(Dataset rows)
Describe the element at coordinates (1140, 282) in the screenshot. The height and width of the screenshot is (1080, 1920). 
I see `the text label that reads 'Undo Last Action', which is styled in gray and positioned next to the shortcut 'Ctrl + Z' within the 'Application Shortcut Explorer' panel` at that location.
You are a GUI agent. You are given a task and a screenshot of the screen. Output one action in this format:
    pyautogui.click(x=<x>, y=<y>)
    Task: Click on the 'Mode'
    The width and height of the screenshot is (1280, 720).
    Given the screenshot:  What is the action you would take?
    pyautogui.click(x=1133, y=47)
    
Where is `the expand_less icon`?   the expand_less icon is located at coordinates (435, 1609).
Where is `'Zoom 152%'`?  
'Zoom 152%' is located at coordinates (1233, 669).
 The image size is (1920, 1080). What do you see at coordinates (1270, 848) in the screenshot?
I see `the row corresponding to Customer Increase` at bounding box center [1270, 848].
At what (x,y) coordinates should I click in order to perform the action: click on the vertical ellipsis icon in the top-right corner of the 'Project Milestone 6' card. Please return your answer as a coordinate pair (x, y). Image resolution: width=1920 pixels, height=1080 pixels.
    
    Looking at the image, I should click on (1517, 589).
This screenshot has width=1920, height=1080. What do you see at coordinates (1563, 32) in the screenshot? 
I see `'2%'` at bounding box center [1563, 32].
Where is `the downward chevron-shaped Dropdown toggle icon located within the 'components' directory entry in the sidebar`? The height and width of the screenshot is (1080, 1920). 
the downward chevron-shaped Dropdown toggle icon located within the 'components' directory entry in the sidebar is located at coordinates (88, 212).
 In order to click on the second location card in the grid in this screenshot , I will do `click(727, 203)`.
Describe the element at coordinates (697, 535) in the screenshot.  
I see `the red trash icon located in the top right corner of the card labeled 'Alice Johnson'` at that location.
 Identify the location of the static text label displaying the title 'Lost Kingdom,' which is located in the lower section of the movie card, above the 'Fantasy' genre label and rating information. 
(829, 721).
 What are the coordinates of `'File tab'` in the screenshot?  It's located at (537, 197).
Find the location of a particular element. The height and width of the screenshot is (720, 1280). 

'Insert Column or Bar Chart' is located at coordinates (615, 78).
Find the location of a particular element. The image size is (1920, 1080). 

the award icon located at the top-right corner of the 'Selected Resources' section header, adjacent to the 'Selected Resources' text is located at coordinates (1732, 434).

__TASK GOAL__: Pick out each line in the records that contains the word "size" and copy it in full.

__WRITTEN SOLUTION__:
 The image size is (1920, 1080). What do you see at coordinates (1270, 848) in the screenshot?
Find the location of a particular element. The image size is (1920, 1080). 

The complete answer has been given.